The April guidance notes that, in general, agencies can comply with the requirements of the EO by issuing two “deregulatory actions” for each new “regulatory action.” Beginning with FY 2018 and moving forward, the EO requires OMB to identify for each agency the total amount of incremental costs for all deregulatory and regulatory actions finalized during the fiscal year, based on the information that was submitted to OMB by each agency. The guidance defines “EO 13771 regulatory actions” as either: 1) a “significant regulatory action” (i.e., has an annual effect on the economy of $100 million or more, among other things. See EO 12866 3(f)) that has already been finalized and that imposes total costs greater than zero, or 2) a “significant guidance document” with costs above zero that has been finalized. The guidance further defines a “significant guidance document” as one that is reasonably anticipated to have a major impact on the economy, create inconsistency with an action taken or planned by another agency, materially alter the budgetary impact or entitlements, grants, user fees, or loan programs or the rights and obligations of the recipients thereof, or raise novel legal or policy issues.

The guidance defines a “deregulatory action” as an action that has been finalized and has total costs less than zero. It is unclear from the EO and guidance what “total costs less than zero” means. A “deregulatory action” qualifies as both: (1) one of the actions used to satisfy the provision to repeal or revise at least two existing regulations for each regulation issued, and (2) a cost savings for purposes of the total incremental cost allowance. “Deregulatory actions” can be issued in multiple forms, including rulemaking, guidance or interpretive documents, certain actions related to international regulatory cooperation, and information-collection requests that repeal or streamline recordkeeping, reporting, or disclosure requirements.
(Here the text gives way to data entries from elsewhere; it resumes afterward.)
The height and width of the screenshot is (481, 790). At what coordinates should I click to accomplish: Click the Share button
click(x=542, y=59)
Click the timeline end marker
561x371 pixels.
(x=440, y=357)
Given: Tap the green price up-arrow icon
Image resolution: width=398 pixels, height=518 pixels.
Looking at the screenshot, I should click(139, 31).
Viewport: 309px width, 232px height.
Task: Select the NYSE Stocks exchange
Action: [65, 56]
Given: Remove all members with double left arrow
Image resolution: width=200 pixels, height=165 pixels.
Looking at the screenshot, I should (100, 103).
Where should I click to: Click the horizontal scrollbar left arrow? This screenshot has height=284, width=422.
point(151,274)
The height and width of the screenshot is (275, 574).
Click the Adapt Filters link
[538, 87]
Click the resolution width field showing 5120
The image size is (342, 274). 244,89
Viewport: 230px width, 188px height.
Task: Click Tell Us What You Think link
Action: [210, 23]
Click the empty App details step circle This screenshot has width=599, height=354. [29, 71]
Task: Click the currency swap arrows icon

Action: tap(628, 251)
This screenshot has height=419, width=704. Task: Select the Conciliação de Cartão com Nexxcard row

EO 13771 applies to each “executive department or agency,” but leaves a number of government regulatory functions outside of its scope. These include agencies involved in military, national security, and foreign affairs functions, as well as any government organization arising from the Legislative or Judicial branches. Also exempt are regulations that are legislative rules that qualify for a “good cause” exemption or for which compliance with the terms of EO 13771 would be impracticable or contrary to the public interest. Importantly, the guidance does not indicate which entity is ultimately responsible for making such determinations. Some other exemptions include expressly exempt actions, emergency actions, statutorily or judicially required actions, and de minimis actions.

On its face, EO 13771 could have a significant impact on the pace of federal rulemaking during the Trump Administration, however it remains to be seen what the practical impact of the EO will be. Further, it appears based on the EO itself and the guidance published thus far, it will be difficult for agencies to determine “cost” of implementing and eliminating regulations.

Note: There will be more guidance forthcoming relating to other aspects of the EO, such as Section 3, which concerns the “Annual Regulatory Cost Submissions to the Office of Management and Budget.” Hopefully the forthcoming guidance will shed more light into the EO and its requirements.